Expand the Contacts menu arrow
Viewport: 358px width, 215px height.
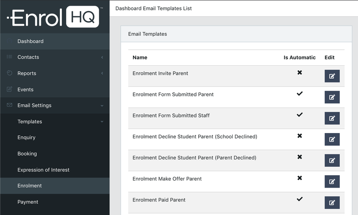[102, 57]
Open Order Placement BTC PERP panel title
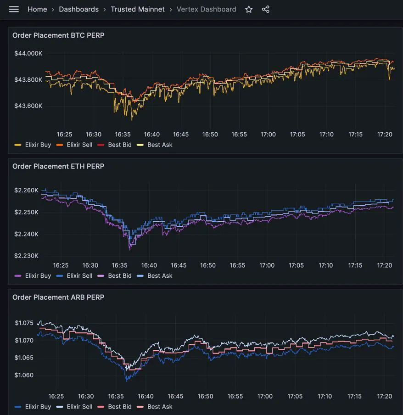Viewport: 403px width, 415px height. tap(58, 35)
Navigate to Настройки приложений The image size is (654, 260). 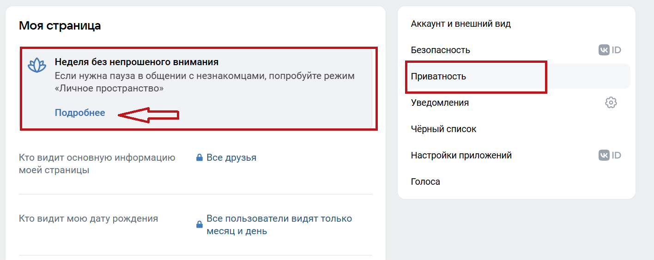pos(461,155)
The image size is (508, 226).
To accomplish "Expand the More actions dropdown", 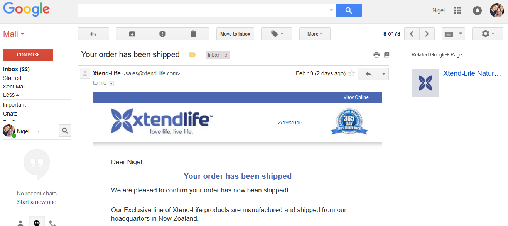I will pyautogui.click(x=315, y=34).
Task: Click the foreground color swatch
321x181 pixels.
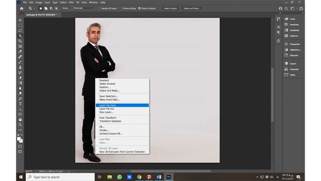Action: click(x=19, y=138)
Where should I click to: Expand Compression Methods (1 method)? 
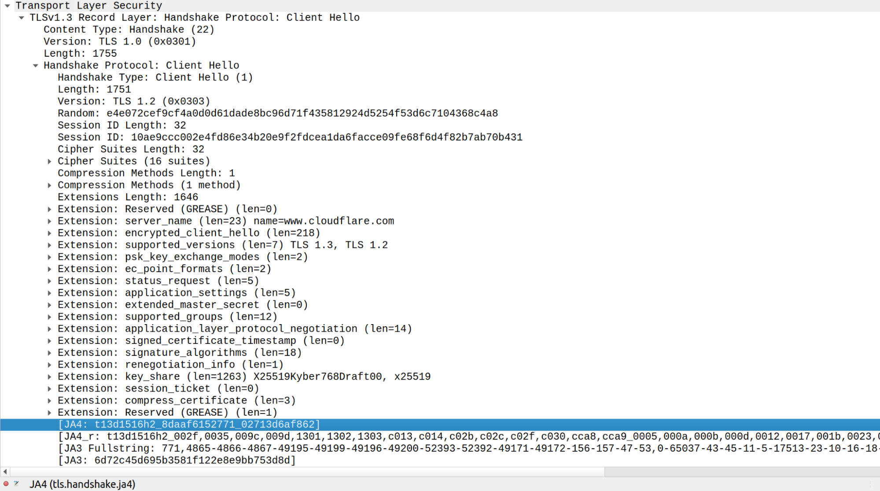click(x=50, y=185)

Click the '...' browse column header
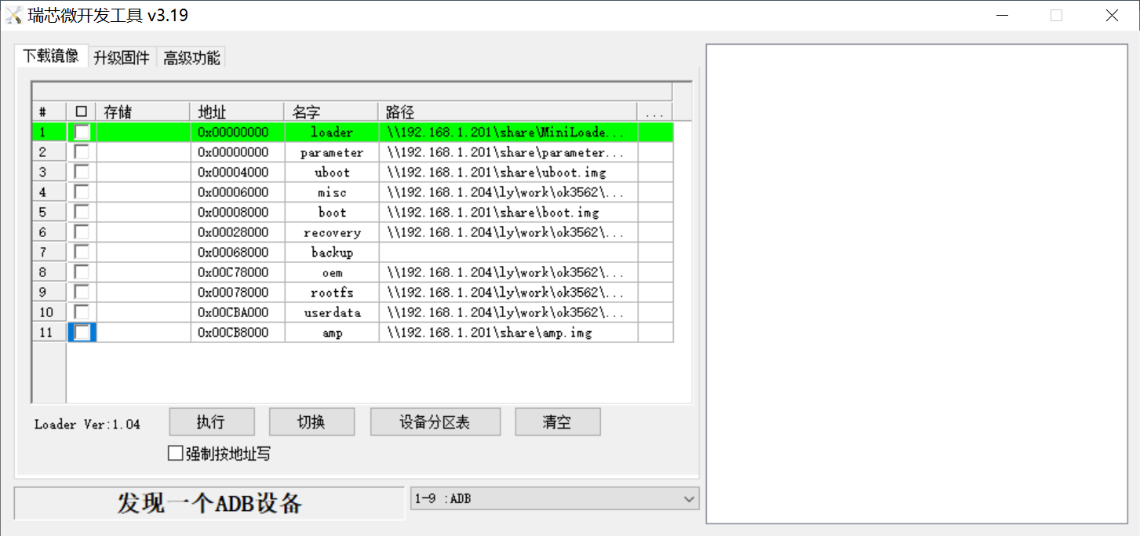click(x=654, y=112)
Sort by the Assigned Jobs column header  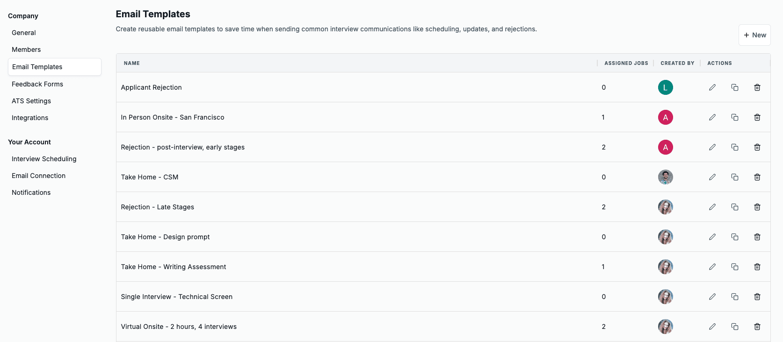[626, 63]
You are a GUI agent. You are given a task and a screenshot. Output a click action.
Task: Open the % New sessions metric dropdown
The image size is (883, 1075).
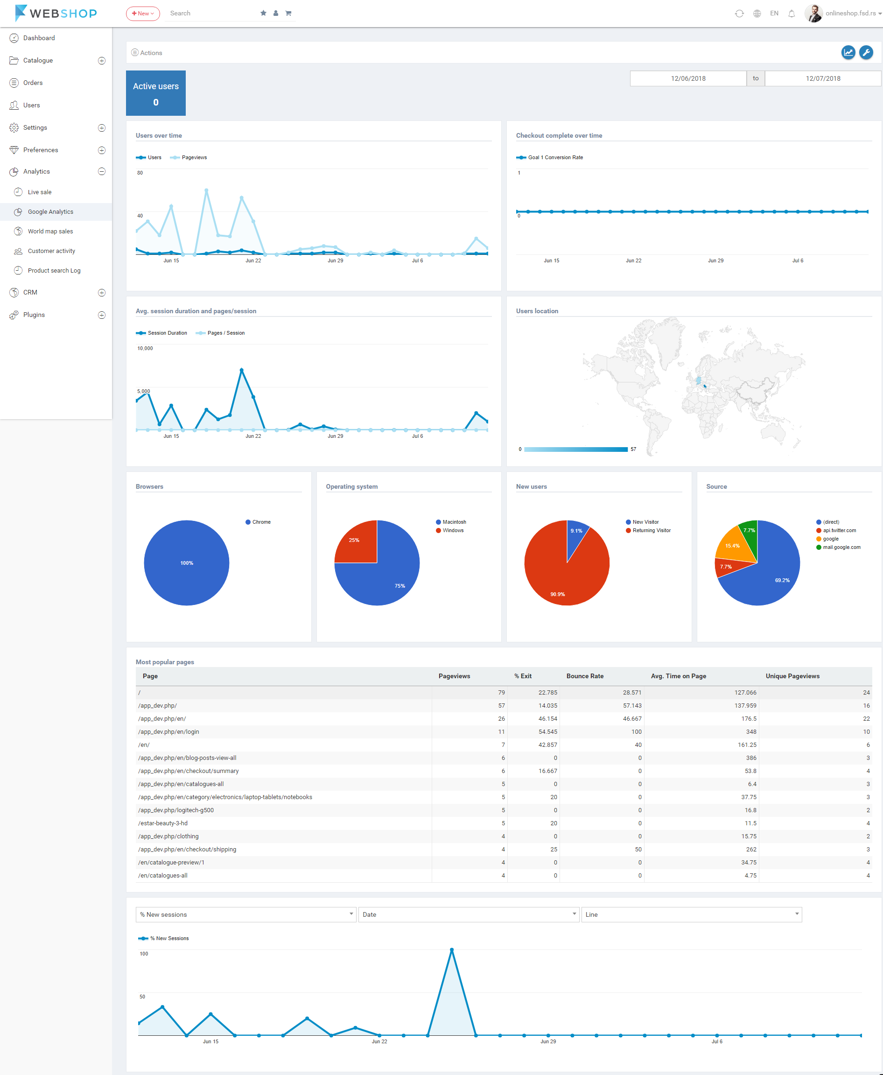[x=246, y=914]
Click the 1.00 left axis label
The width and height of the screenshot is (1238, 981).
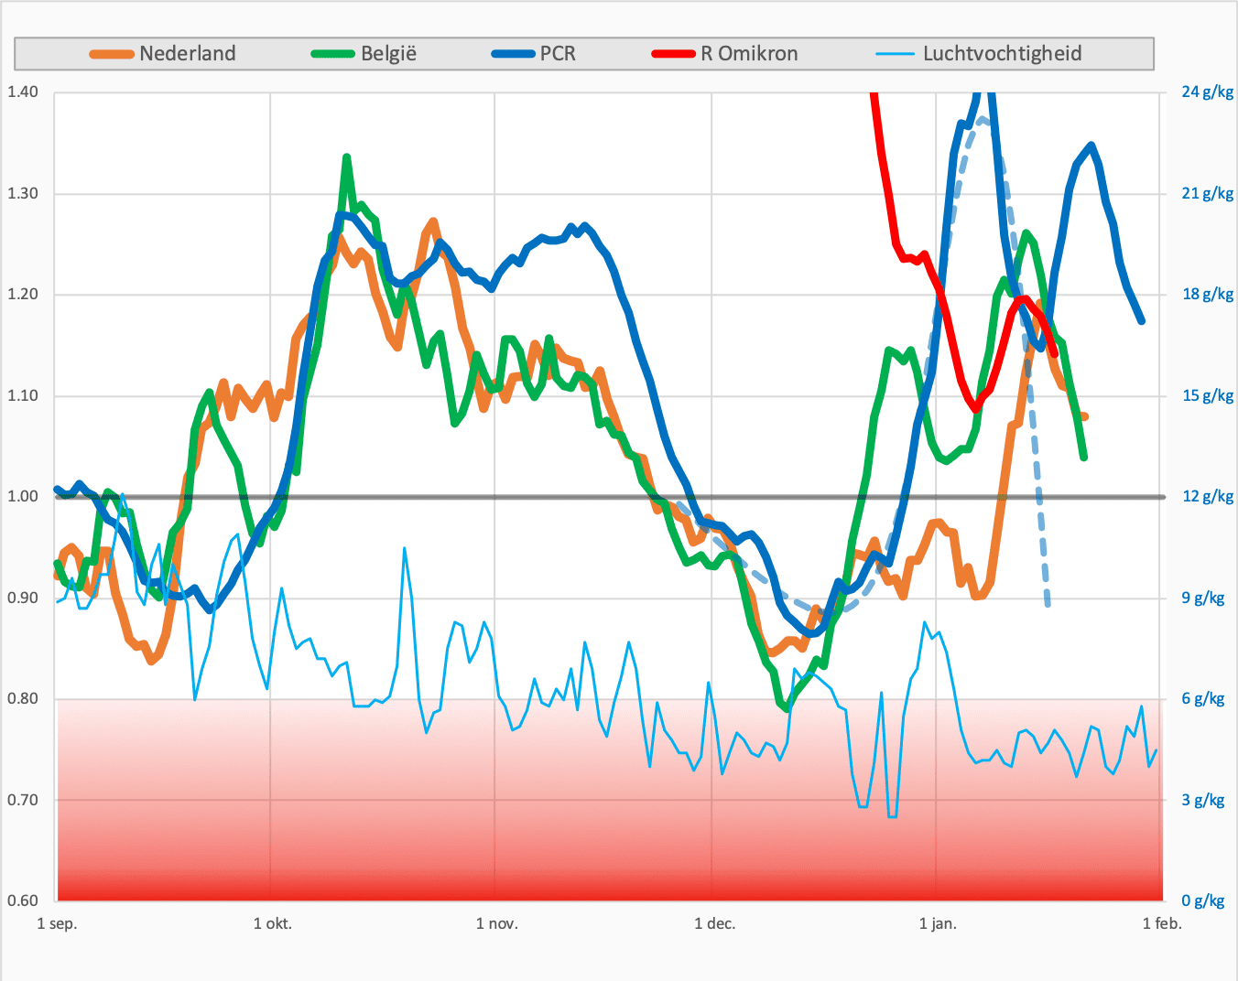(23, 497)
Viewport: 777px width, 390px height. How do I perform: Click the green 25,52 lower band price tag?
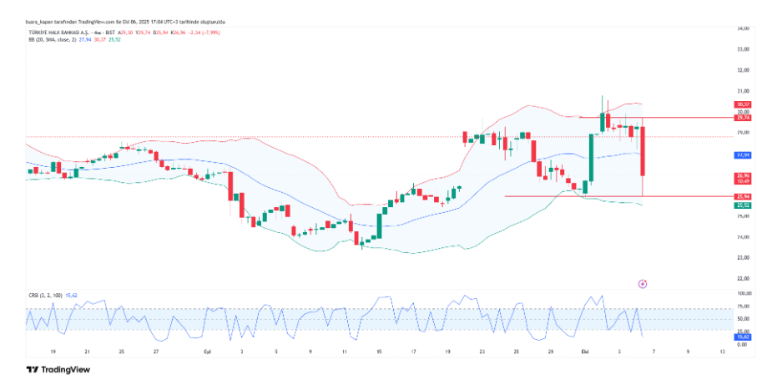click(x=741, y=205)
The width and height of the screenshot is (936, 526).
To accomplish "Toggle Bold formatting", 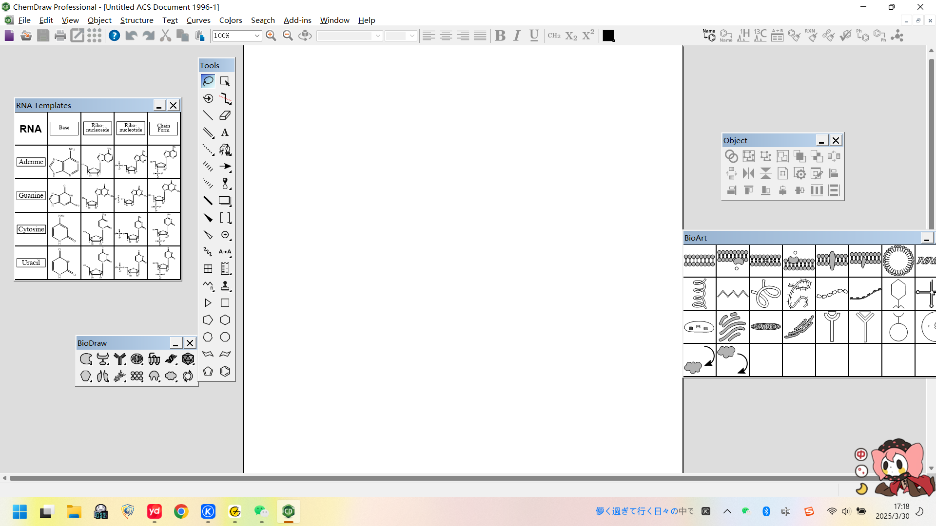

**WHAT YOU ARE ASKED TO DO**
Rewrite the items from the line containing "The width and height of the screenshot is (936, 526)." through the end of the items, replacing "screenshot" with "image" and leaving everything else unchanged. Omit the pictures from your answer.

**THE REPLY**
The width and height of the image is (936, 526).
To accomplish "Toggle Bold formatting", 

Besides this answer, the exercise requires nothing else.